Version: 6.3.3

Manage Connections

Cortex supports the following connection types:

After you have added connections to your project, you can configure Inputs to an agent or Data Sources for Profile of One and Campaigns.

Connection parameters

Go to Connection Types to view the YAML files and parameters specs for each Connection type.

Connection prerequisites

  • Configure connection secrets (administrator)
  • For S3 and S3 File Stream add buckets in AWS Console and upload required files (objects) to that bucket.
  • For GCS and GCS File Stream add buckets in your GCS console and and upload required files (objects) to that bucket.

Add a Connection: Console

You can configure a variety of connection types in Admin Console. All types of connection configurations begin by defining metadata and the connection type. Configuration of connection parameters, however, varies by connection type.

Define Connection Metadata

  1. Log in to the Cortex Fabric Console and click Connections in the left menu. A list of connections saved in the account is displayed.

  2. Click Add Connection at the top right.

  3. Enter the connection metadata:

    • Connection Title: Enter a human-readable display name for the connection.
    • Connection Name: By default this is auto-generated. You may toggle the auto-generated switch to off and edit the name or enter a unique URL-friendly name. Connection names must be alphanumeric, beginning with a letter and ending with a letter or number. In between dashes and underscores are allowed; no other special characters can be used.(Names must be 20 characters or fewer)
    • Description: (optional) Enter a description for the connection.
  4. Click on your connection type selection. The parameters for each connection type differ and are described below.

    You can change the connection type by clicking change connection type.

Configure Connection Parameters: Console

For details about parameters and expected values view Connection Types documentation

MongoDB

  1. Enter the URI of your Mongo database.
  2. Enter a name for the Mongo Collection to query in the database.
  3. Enter the name of the Mongo database to connect to.
  4. Check SSL Enabled if true.
  5. Click SAVE to add the connection to the Project.

S3, S3 File Stream, and Local Files

  1. Choose the connection type: Local File, S3, or S3 File Stream.

  2. Select the Content Type: CSV, JSON, or Parquet (This field opens above the connection selection panel.)

  3. Configure the connection parameters:

    1. For S3 connections:

      • File URI - from the AWS Console For example: s3a://path/to/file.txt

        NOTE: If data is stored in subfolders specify the URI and append with a wildcard. (e.g. s3a://cogscale-qa/teststream/*)

      • (AWS) Public Access Key with at least read access to the S3 Bucket. (Do NOT use your AWS admin key.)

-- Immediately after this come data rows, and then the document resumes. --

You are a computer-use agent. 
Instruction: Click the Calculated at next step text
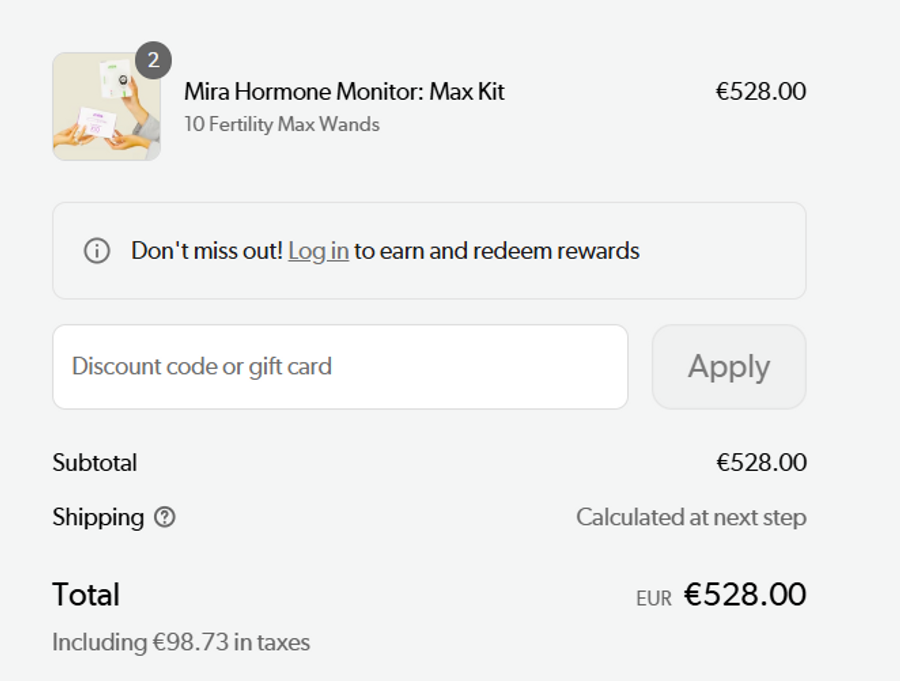click(x=690, y=517)
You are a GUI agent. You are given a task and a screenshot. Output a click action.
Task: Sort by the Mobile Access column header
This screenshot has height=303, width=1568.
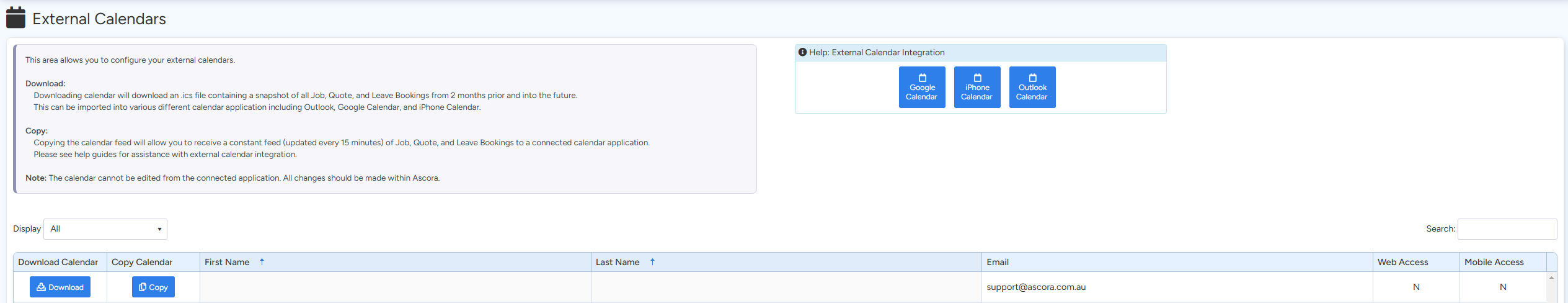1494,262
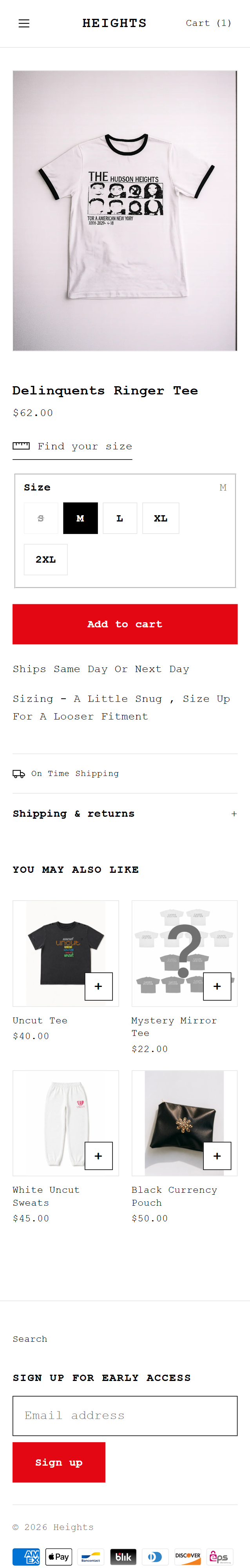Open the hamburger navigation menu

(x=24, y=23)
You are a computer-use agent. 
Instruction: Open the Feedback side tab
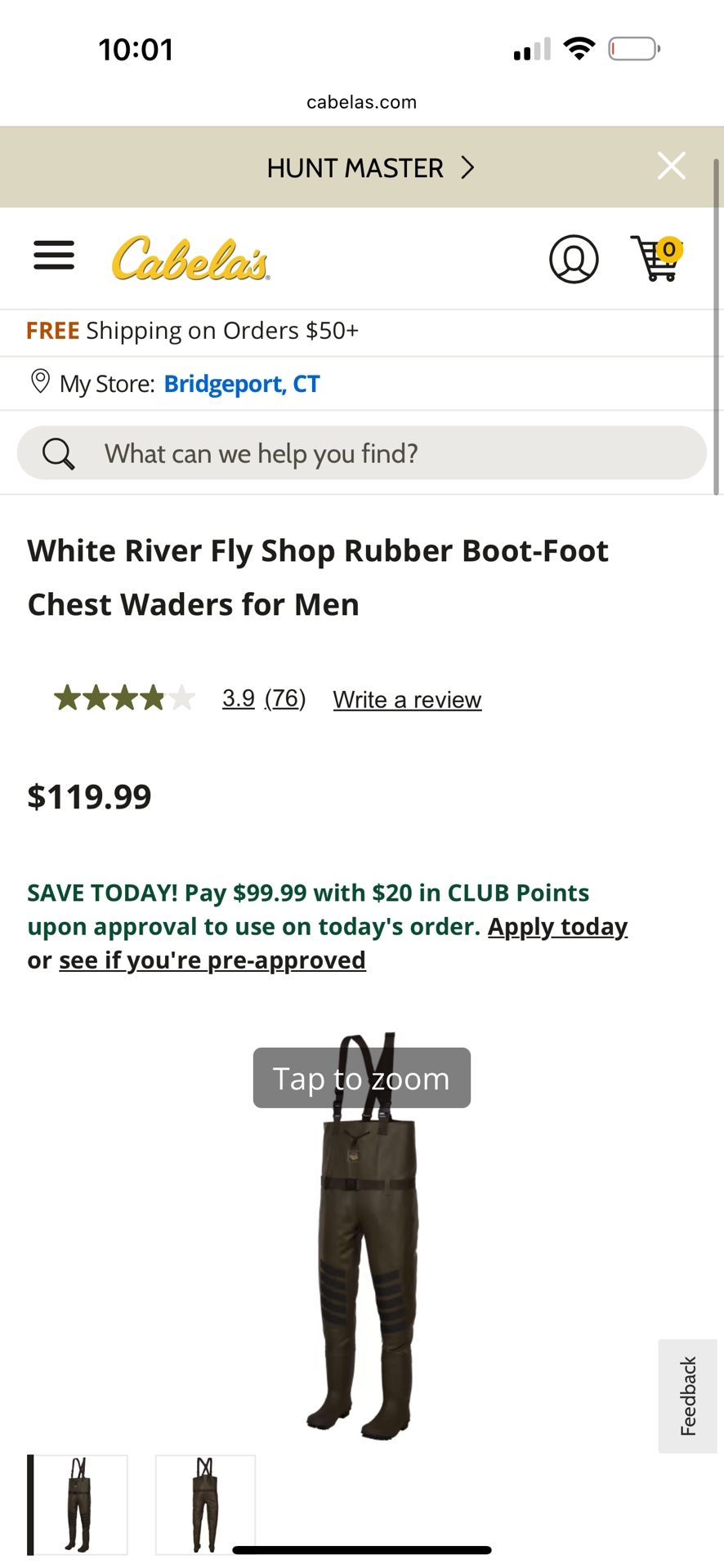click(687, 1396)
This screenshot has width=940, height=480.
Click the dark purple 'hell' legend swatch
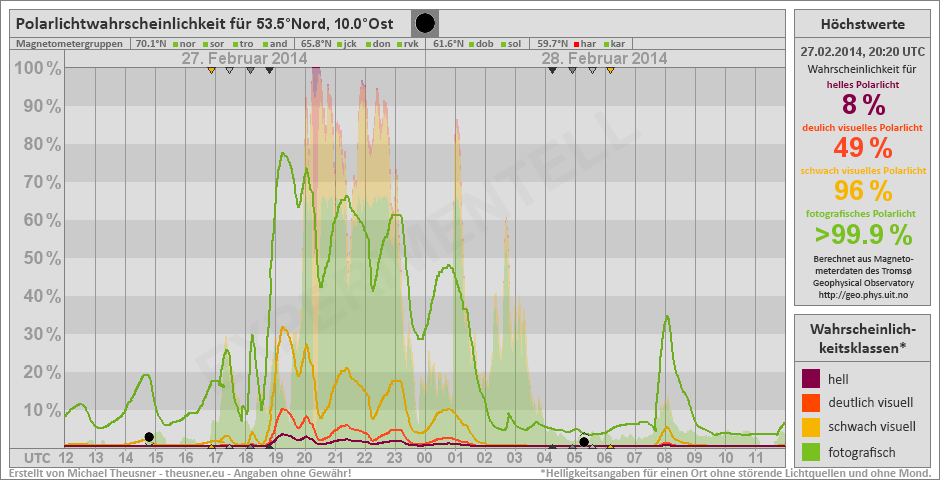[x=812, y=378]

      • Use IAM Role Service Account (IRSA) Authentication - Check the box if that form of authentication has been configured.

      • Public Access Key - If IRSA or Secret Access Key are NOT configured, enter an AWS public key with at least read access to the S3 Bucket. (Do NOT use your AWS admin key.)

      • Secret Access Key - If IRSA or Public Access Key are NOT configured, enter an AWS secret key with at least read access to the S3 Bucket. (Do NOT use your AWS admin key.)

      • S3 API endpoint (optional) - (The S3 http(s):// URL for Minio or other private hosted instances.)

      • If applicable check: Path Style Access (non-AWS)

      • If applicable check: SSL Enabled

    2. For Local File Connections:

      • Enter the File URI (local path)
    3. For S3 File Stream connections:

      • Boostrap URI: The sample file uri that the connection uses to infer the schema.
      • Stream Read Directory - Enter path the S3 bucket directory where the data content is stored.
      • Use IAM Role Service Account (IRSA) Authentication - check the box if that form of authentication has been configured.
  4. Configure the file parsing parameters (same options for Local File, S3 and S3 File Stream connections).

    • Separator - a character used to delimit fields
    • Line Separator - a character use to parse lines
    • Encoding - the encoding type used to decode .csv files
    • Comment Character - skip lines that begin with this character
    • Quote Character - single or double quotes
    • Escape Character - character used to escape values that contain delimiters
    • Multiline of Line Separator - check this for multiline JSON
      • First Line is Header Row
    • Multiline of JSON Style
      • JSON Style - Format style of the JSON style (lines, array, or object)
      • Line Separator - character used to parse the lines
      • Encoding - standard basic or extended encoding for the JSON files (For example UTF-16BE, UTF-32LE. If the encoding is not specified and multiLine is set to true, it will be detected automatically.)
  5. Configure the trigger parameters for S3 File Stream (with Spark).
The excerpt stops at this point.